Omitting the pictures, print every line below exactly as it stands.

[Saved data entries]
▽
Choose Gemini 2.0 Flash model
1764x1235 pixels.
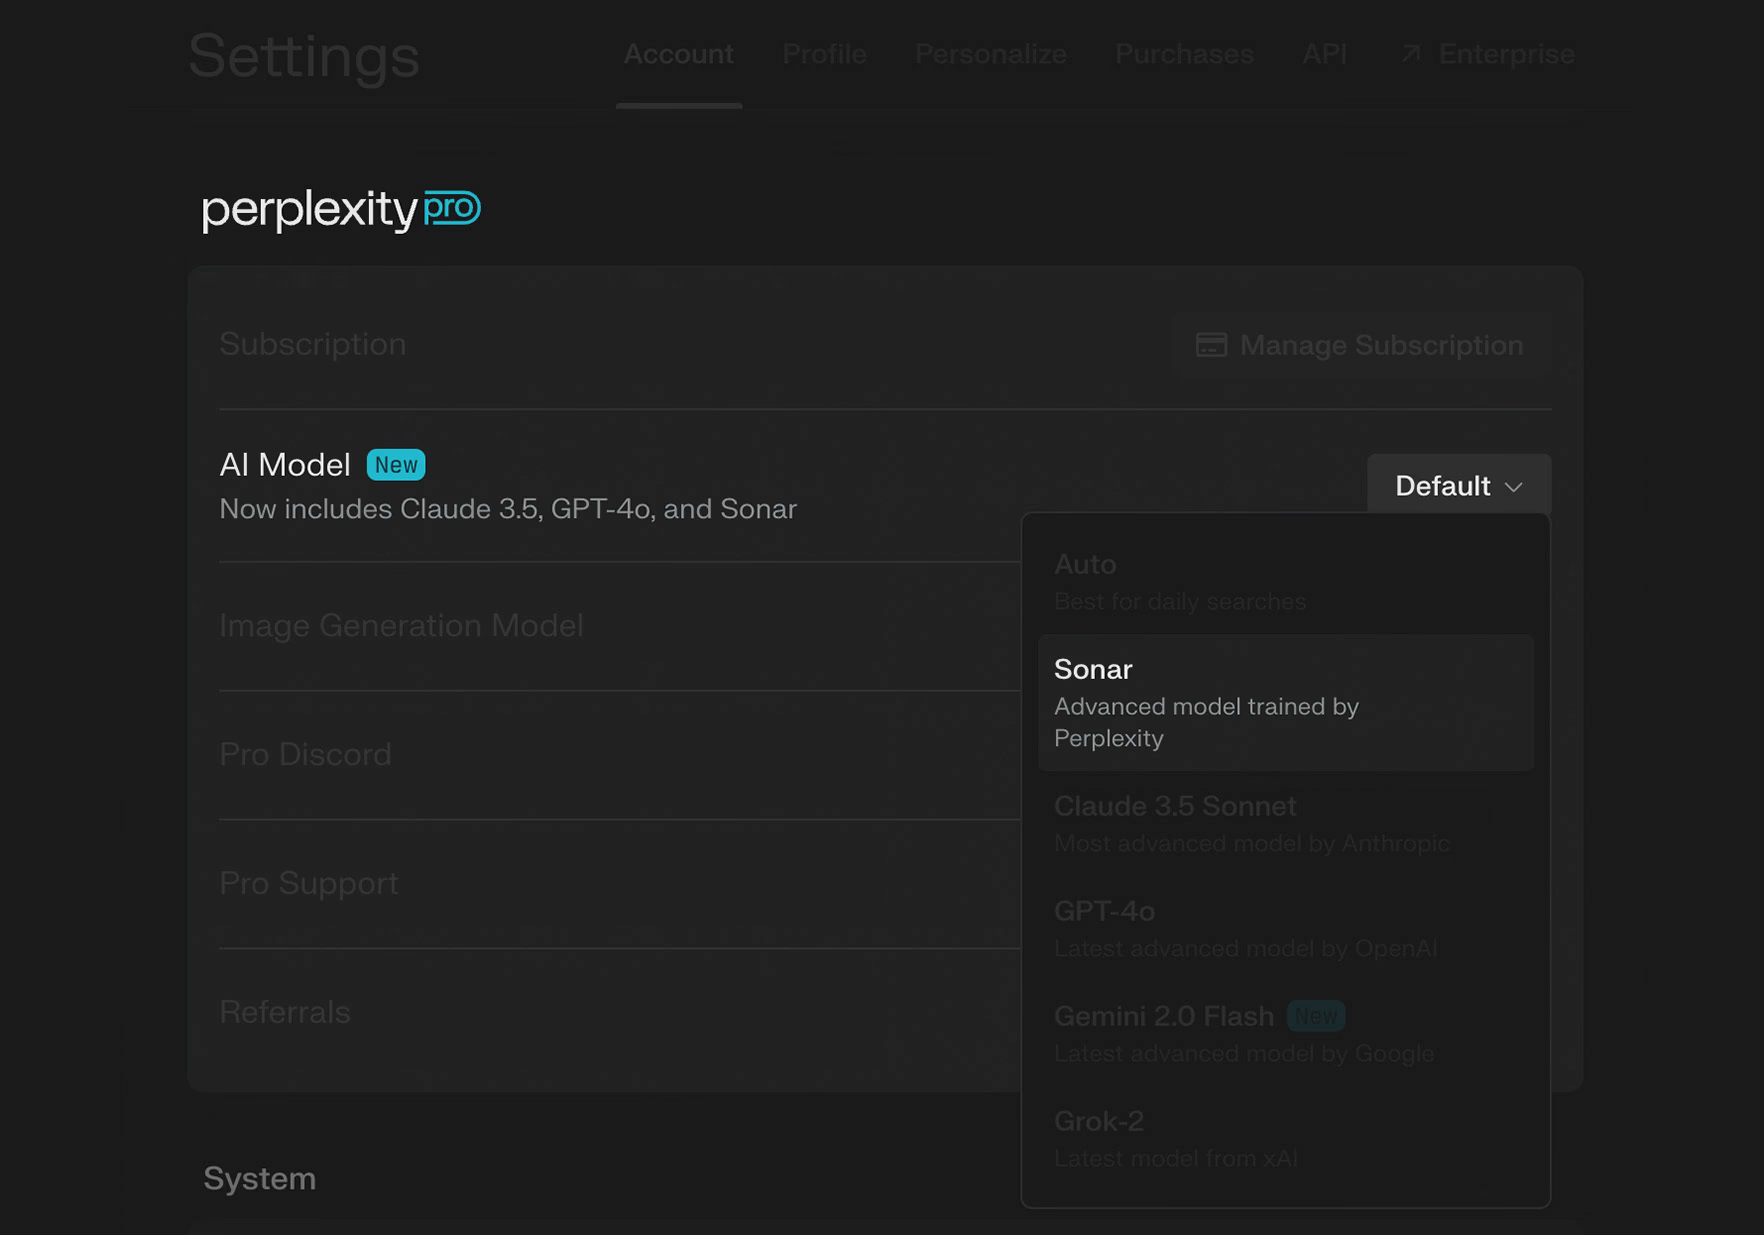(x=1286, y=1034)
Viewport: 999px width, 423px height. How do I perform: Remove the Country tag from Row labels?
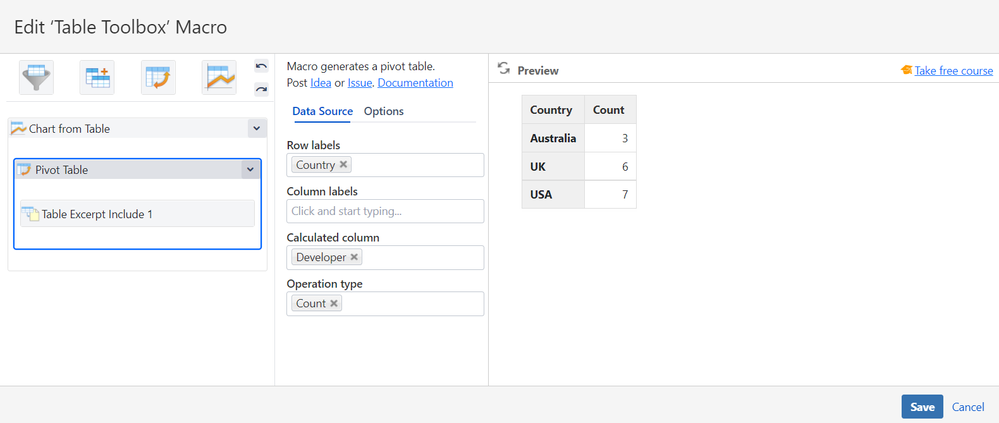[344, 165]
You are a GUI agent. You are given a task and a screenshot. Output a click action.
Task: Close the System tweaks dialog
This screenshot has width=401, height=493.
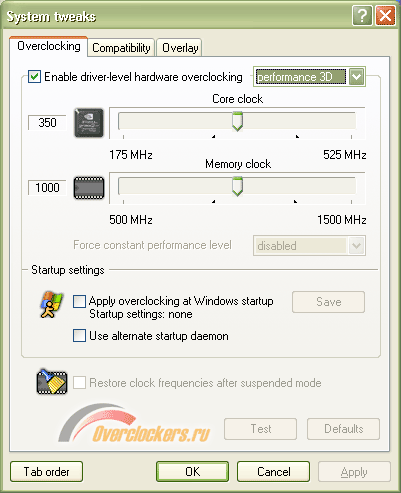[x=385, y=15]
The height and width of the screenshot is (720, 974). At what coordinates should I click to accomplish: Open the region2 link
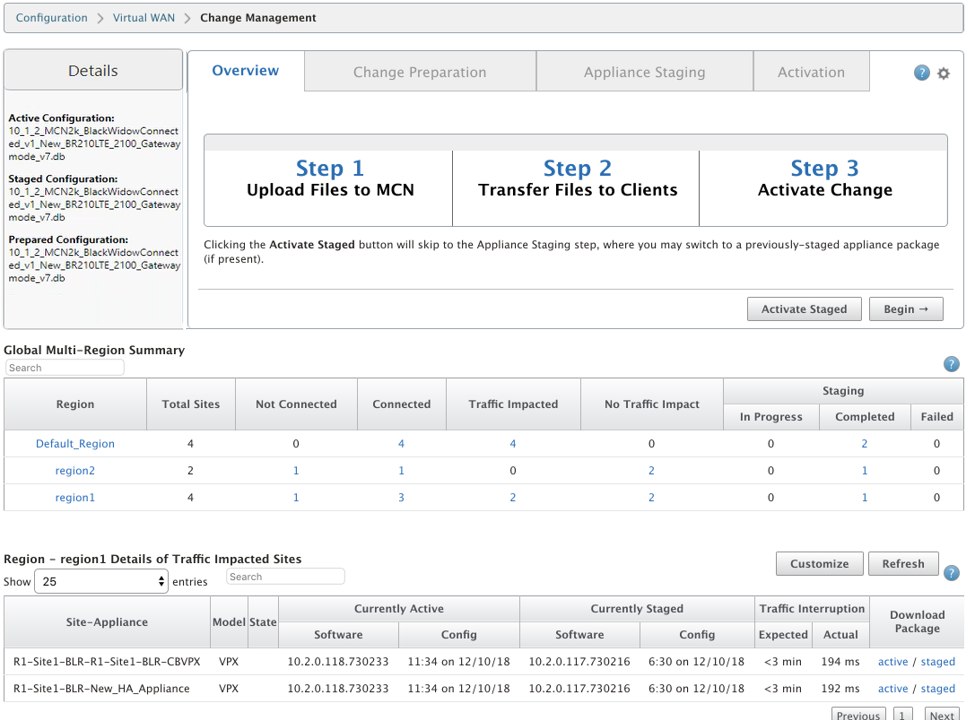click(x=75, y=470)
△
Exercise answer —
Choose Gemini 2.0 Flash model
1764x1235 pixels.
(x=1286, y=1034)
Viewport: 999px width, 423px height. How do I perform: Remove the Country tag from Row labels?
[344, 165]
You are a GUI agent. You are given a task and a screenshot. Output a click action.
Task: Close the System tweaks dialog
This screenshot has width=401, height=493.
[x=385, y=15]
The height and width of the screenshot is (720, 974). At what coordinates should I click to accomplish: Open the region2 link
click(x=75, y=470)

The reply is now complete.